Task prompt.
Find the line with "Turn off Use Proxy for Run/Test Mode" in the entries below, then reproduce it and every line after it down to and including the line with "This screenshot has height=799, width=1000.", exactly.

Material provided.
============
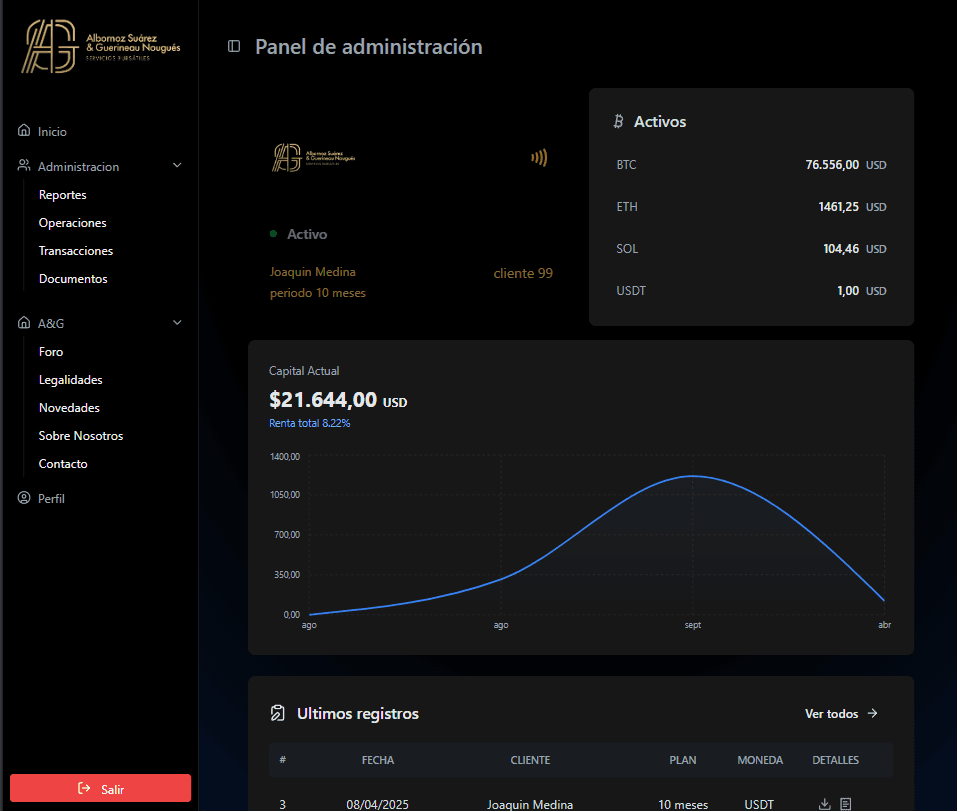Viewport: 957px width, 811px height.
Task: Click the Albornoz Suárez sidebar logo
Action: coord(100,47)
============
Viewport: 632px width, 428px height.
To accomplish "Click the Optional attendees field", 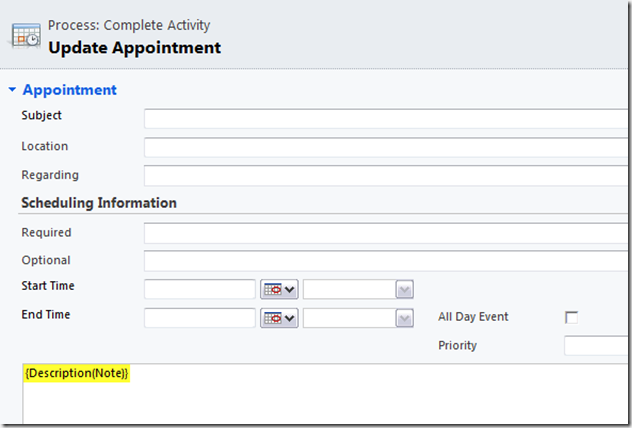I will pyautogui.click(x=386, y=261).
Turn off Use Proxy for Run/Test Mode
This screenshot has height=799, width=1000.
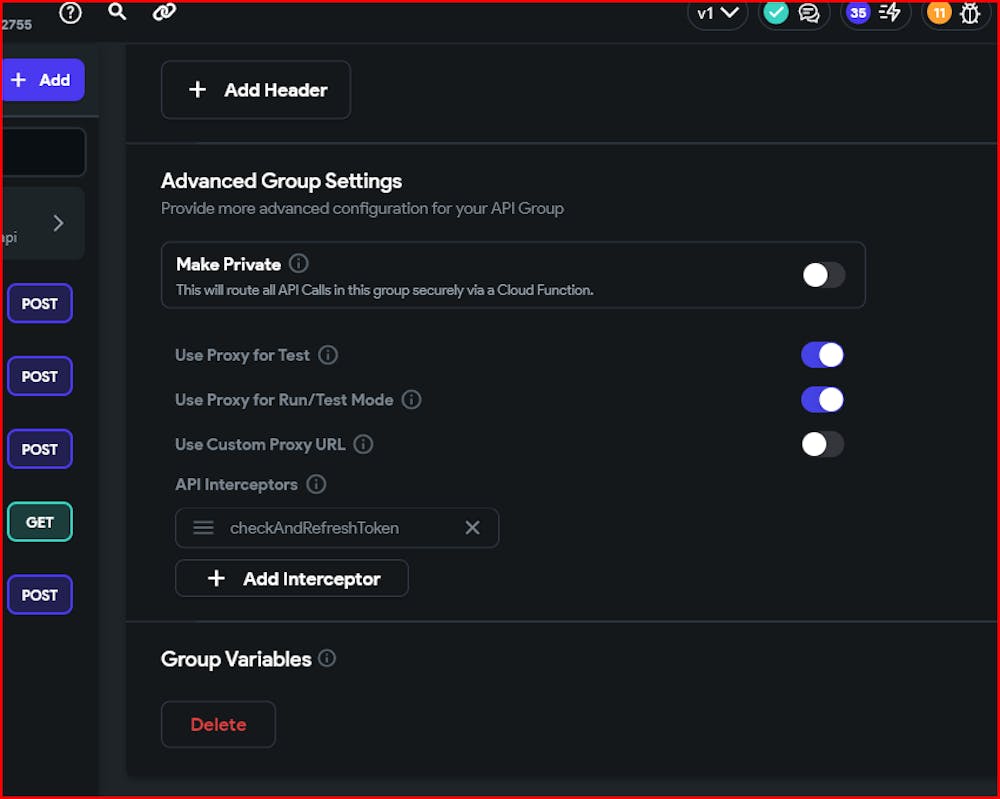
============
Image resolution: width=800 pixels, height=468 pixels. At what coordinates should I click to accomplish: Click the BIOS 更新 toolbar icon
============
Solution for this exercise.
Turn off Use Proxy for Run/Test Mode
This screenshot has height=799, width=1000.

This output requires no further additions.